▶ _TEXT EXCERPT_
..............................
How to Teach Your Kids the Backstroke: The First Stage

If the front crawl is the get-there-quick swimming stroke, the backstroke is the stop-and-smell-the-roses stroke. It’s fun and relaxing, and teaching your kids the backstroke is fun and relaxing, too. Breathing is easy. Because you don’t have to concentrate much on breathing, it’s easy to focus on the rest of the body. Although the body position is the same, the backstroke is actually easier to do than back floating, because the movement helps to keep the body in position.

The First Stage of Teaching the Backstroke

By this point, your child has the advantage of having learned to float on his back, to kick, and to streamline his body position. All of this is the foundation for starting to learn the backstroke. (If you haven’t already taught your kids, these swimming skills, now’s the time! Teaching the backstroke without these foundation skills is pointless.)

Floating on his back has prepared your child to keep his body horizontal and his head in line with the rest of his body. This is the necessary starting point for the backstroke.

Step 1: Nothing But Kick

To start to learn the backstroke, ask your child to put his arms in streamline position while he floats on his back and kicks. Have him practice this for a while to get a feel for moving while he’s on his back. Be sure to track his position in the pool for him and give him plenty of feedback about where he is in relation to the sides or end of the pool. Later he’ll learn to do this himself.

Step 2: One Arm at a Time

Have your child pull one of his arms from streamline position through the water to his thigh. Have him lift his arm to return it to streamline position and then try the same thing with his other arm. Have him practice alternating his arms this way for several lengths of the swimming pool until he feels comfortable with it.

As with the front crawl, have your child visualize reaching for something in the swimming pool just beyond his grasp above his head and to look up. This will help to counteract the tendency to bend at the waist.
..............................
▶ _COLLECTED MATERIAL_
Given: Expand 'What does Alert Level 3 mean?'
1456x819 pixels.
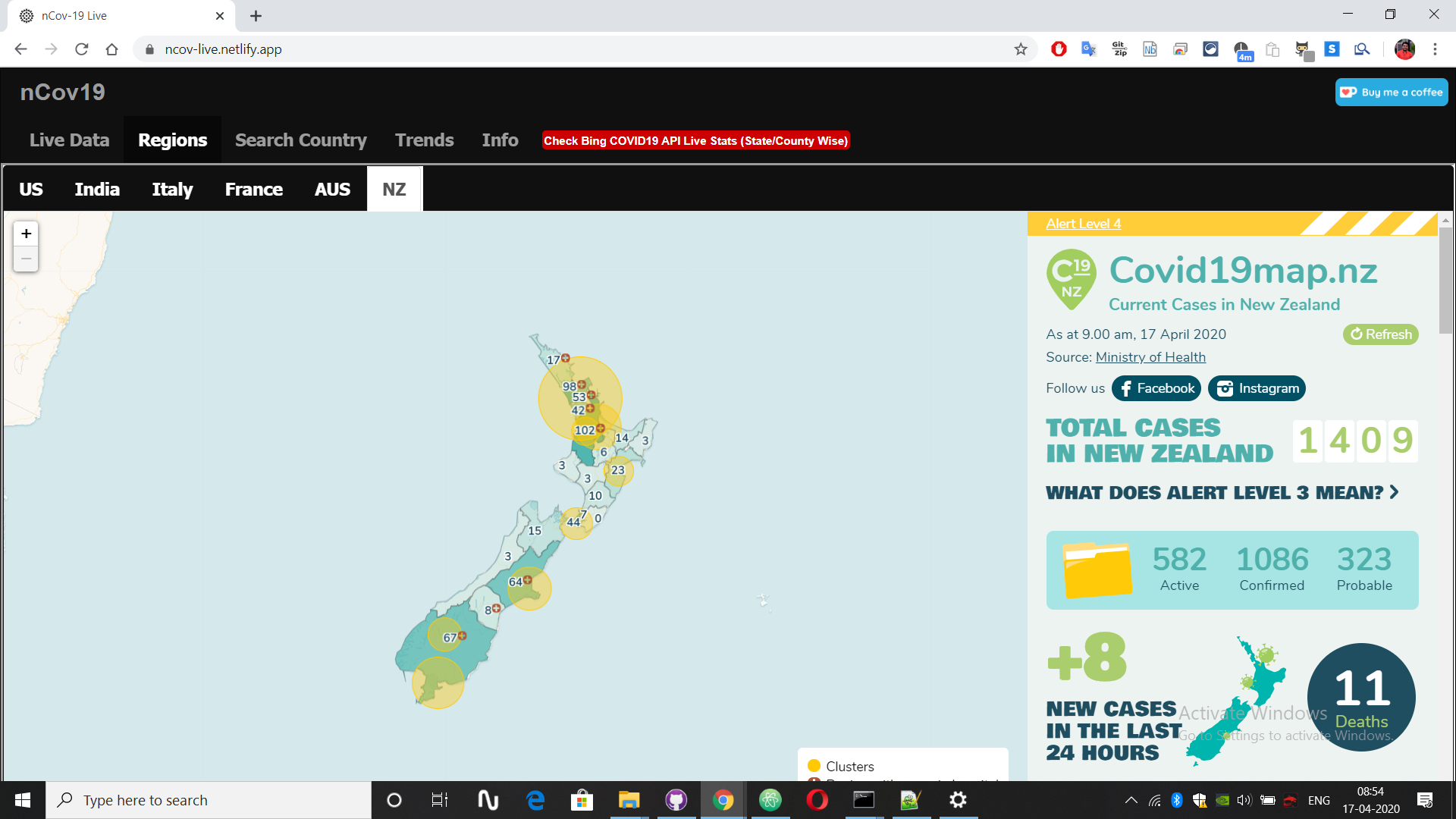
..............................
▶ _TASK BRIEF_
According to the backstroke lesson, why is the backstroke easier to do than back floating?

▶ _RESPONSE BELOW_
The movement helps to keep the body in position.